Fashion pulse: Norway - March 2026
Consumer prices (March)
Clothing and footwear prices in Norway rose 1.4 percent year-on-year in March, according to Statistics Norway (SSB), well below the +3.6 percent headline inflation reading. The gap — 2.2 percentage points — makes fashion the second-slowest-inflating major division in the Norwegian consumer basket; only Personal care and miscellaneous goods (−1.2 percent) printed more slowly, while Food (+1.6 percent), Education (+2.4 percent) and Furnishings (+2.4 percent) sit just above clothing in the ranking. Within the fashion basket, clothing (03.1) ran at +1.5 percent year-on-year, garments at +1.5 percent and footwear at +1.0 percent. March’s month-on-month rise of +3.1 percent for clothing and footwear is a standard seasonal rebound: prices fell 5.0 percent MoM in January as post-Christmas clearance cleared shelves, then recovered +1.8 percent in February and +3.1 percent in March as spring collections entered stores. On the three-month rolling average, clothing & footwear MoM is close to flat.
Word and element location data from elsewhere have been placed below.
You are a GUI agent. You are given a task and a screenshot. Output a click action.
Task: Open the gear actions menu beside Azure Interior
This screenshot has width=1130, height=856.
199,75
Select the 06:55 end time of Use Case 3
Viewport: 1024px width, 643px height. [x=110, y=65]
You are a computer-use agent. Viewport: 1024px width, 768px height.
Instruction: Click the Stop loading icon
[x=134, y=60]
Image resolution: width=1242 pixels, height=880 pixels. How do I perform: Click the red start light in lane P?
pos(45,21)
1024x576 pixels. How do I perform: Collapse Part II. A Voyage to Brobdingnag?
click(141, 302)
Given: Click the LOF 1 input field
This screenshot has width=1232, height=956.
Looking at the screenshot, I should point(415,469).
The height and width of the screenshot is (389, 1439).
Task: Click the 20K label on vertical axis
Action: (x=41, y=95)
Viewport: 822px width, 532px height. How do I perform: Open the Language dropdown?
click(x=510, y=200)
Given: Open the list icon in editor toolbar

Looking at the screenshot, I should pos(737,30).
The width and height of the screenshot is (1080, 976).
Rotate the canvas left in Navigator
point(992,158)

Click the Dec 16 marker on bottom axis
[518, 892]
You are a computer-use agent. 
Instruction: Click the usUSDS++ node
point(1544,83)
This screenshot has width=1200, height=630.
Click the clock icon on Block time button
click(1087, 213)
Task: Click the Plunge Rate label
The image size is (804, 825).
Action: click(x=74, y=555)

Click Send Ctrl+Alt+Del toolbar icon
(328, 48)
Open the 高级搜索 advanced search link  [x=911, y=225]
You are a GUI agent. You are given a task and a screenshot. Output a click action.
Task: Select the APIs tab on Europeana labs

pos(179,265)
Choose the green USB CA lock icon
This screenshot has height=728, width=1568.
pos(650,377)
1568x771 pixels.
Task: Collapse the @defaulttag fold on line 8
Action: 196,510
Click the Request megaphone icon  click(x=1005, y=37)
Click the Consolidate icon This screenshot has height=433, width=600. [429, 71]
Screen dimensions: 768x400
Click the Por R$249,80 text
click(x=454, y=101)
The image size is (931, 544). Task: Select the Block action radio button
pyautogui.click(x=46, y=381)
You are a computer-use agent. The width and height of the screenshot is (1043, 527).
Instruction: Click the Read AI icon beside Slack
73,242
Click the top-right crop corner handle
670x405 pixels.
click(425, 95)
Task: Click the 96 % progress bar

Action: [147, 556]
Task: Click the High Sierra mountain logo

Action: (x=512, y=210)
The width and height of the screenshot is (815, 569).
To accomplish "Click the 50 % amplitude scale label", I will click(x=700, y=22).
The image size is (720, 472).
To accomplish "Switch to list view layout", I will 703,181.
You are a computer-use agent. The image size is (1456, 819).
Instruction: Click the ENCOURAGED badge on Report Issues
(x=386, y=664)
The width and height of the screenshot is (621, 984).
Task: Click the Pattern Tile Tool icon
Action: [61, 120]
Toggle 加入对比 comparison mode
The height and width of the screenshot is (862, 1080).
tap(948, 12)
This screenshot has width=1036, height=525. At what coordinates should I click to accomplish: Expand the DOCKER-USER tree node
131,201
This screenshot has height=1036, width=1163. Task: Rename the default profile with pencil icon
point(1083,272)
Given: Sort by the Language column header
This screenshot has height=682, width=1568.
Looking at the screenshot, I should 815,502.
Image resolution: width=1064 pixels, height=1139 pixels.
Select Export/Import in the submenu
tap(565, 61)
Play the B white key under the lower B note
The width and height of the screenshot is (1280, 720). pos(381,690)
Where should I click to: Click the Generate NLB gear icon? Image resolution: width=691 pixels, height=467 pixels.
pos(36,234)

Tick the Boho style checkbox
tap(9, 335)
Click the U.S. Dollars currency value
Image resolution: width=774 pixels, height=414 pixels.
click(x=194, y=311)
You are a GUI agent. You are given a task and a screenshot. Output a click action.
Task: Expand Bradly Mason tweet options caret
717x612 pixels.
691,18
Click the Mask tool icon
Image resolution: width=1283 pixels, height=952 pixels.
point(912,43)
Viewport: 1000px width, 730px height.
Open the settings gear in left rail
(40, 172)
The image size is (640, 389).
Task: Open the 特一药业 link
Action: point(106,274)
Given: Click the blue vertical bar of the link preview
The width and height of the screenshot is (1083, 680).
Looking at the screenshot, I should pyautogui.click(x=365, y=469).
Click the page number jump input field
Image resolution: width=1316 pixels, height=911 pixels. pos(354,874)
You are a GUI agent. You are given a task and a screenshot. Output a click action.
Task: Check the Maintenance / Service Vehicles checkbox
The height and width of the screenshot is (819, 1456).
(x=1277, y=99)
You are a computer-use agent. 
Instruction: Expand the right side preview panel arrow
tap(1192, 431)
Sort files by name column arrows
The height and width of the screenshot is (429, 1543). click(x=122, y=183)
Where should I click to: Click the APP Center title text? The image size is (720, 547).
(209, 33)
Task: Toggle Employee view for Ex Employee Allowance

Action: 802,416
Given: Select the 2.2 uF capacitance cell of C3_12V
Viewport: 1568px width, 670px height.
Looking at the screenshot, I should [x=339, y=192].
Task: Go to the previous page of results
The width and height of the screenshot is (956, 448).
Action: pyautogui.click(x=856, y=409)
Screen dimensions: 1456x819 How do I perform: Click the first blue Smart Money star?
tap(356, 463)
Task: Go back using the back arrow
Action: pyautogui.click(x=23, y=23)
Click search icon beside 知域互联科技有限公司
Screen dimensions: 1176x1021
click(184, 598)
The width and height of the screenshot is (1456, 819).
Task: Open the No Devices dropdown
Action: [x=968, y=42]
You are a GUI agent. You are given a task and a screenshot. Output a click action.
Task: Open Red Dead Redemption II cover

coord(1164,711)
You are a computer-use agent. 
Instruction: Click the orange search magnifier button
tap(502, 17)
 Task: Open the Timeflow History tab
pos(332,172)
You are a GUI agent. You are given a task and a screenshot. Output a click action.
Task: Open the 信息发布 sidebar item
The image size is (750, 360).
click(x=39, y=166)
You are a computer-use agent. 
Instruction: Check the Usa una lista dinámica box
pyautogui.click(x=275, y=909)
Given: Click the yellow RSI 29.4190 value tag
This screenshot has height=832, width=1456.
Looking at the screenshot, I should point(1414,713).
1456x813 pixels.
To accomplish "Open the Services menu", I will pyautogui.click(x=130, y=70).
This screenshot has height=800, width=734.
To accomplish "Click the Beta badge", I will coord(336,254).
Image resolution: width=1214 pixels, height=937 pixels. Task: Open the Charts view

Retail sales (February — latest available)
Norwegian fashion retail slowed sharply in February. Clothing specialist stores recorded minus 0.33 percent real year-on-year growth, according to SSB’s wholesale and retail trade index, a 6.6-percentage-point swing from +6.26 percent in January. It was the first negative year-on-year print for clothing retail in the trailing six months, after steady growth between +3.5 and +6.4 percent through Q4 2025 and January. Total retail grew +1.64 percent real year-on-year in February — itself the slowest reading since August 2025 — while footwear and leather retail extended a sustained decline to minus 3.73 percent, negative in four of the last five months. The specialist footwear channel is the weakest fashion segment in Norway by retail volume. Online and mail-order retail remained positive at plus 5.56 percent year-on-year, but the deceleration there is equally notable: the channel grew +18.29 percent in November and +14.02 percent in December before halving to the current rate. For context, online retail is the only fashion-adjacent channel still clearly growing.
Monetary policy and currency
Norges Bank’s policy rate stands at 4.00 percent, held since September 2025 after 50 basis points of 2025 cuts — the highest rate in the Nordic region, more than double Sweden’s 1.75 percent. The krone posted a split performance in March: USD/NOK averaged 9.6605, up 0.9 percent from February (NOK weaker against the dollar), while EUR/NOK averaged 11.1658, down 1.4 percent (NOK stronger against the euro).
Note: this article combines the most recent official data available at the time of writing. Reporting lags differ by indicator and country, so not all figures refer to the same month. Each data point is labelled with its reference period.